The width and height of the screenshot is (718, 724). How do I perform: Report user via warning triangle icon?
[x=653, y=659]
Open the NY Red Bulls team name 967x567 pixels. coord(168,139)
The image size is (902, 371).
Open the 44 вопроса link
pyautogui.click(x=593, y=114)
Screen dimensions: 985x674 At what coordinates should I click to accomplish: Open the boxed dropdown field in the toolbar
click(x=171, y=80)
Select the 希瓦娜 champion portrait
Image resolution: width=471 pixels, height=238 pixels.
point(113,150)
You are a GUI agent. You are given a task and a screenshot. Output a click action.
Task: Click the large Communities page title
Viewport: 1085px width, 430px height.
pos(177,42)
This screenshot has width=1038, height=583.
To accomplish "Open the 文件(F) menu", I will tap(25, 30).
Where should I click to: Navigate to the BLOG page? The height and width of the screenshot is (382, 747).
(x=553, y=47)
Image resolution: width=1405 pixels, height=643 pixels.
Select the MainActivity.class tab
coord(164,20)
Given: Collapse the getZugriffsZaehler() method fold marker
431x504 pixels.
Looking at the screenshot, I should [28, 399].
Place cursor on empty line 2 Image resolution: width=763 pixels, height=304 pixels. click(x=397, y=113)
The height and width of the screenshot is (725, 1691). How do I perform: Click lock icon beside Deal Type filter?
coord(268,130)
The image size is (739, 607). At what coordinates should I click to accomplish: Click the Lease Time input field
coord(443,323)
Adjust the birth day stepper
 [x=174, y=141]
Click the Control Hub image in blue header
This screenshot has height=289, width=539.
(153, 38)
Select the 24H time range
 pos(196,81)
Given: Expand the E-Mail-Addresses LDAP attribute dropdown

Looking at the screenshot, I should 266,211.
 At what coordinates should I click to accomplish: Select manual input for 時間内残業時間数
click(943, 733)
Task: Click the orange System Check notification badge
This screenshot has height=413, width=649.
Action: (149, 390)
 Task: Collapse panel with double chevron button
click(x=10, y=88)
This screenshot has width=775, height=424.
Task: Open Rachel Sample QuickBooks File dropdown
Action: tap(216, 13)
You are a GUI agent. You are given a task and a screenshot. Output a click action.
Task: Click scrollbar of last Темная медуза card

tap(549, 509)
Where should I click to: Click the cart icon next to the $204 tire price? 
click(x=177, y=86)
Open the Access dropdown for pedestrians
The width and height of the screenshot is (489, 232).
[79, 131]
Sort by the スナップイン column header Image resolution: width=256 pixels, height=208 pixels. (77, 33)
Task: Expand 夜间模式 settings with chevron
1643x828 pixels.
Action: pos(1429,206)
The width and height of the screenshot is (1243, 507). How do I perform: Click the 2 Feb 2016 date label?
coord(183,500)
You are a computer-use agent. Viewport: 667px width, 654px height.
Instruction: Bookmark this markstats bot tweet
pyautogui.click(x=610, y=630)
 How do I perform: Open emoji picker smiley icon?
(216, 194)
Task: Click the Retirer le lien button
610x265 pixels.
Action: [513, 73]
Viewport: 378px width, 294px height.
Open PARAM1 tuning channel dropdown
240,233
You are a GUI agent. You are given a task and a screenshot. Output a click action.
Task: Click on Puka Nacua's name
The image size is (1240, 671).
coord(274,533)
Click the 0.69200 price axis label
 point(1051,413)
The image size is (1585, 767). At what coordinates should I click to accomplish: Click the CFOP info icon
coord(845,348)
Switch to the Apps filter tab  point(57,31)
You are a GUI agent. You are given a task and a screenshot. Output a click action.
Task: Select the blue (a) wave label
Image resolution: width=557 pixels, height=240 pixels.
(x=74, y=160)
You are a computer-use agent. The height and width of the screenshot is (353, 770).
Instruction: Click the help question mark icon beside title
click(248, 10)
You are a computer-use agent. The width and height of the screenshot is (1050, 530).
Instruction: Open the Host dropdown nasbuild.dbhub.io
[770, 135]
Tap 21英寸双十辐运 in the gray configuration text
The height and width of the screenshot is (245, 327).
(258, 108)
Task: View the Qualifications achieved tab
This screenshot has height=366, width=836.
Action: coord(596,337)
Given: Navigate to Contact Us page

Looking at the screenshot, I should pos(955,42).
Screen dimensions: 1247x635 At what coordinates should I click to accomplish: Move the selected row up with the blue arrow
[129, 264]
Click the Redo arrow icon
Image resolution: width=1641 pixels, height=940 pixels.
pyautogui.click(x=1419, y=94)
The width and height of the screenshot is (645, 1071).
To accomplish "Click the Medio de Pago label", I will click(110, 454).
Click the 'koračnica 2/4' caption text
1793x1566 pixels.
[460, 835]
-*-*-
In the data above, find the line with "Given: Navigate to Contact Us page" and the line with "The width and height of the screenshot is (645, 1071).". Retype both, plus every line between them, exactly.

Given: Navigate to Contact Us page

Looking at the screenshot, I should pos(955,42).
Screen dimensions: 1247x635 At what coordinates should I click to accomplish: Move the selected row up with the blue arrow
[129, 264]
Click the Redo arrow icon
Image resolution: width=1641 pixels, height=940 pixels.
pyautogui.click(x=1419, y=94)
The width and height of the screenshot is (645, 1071).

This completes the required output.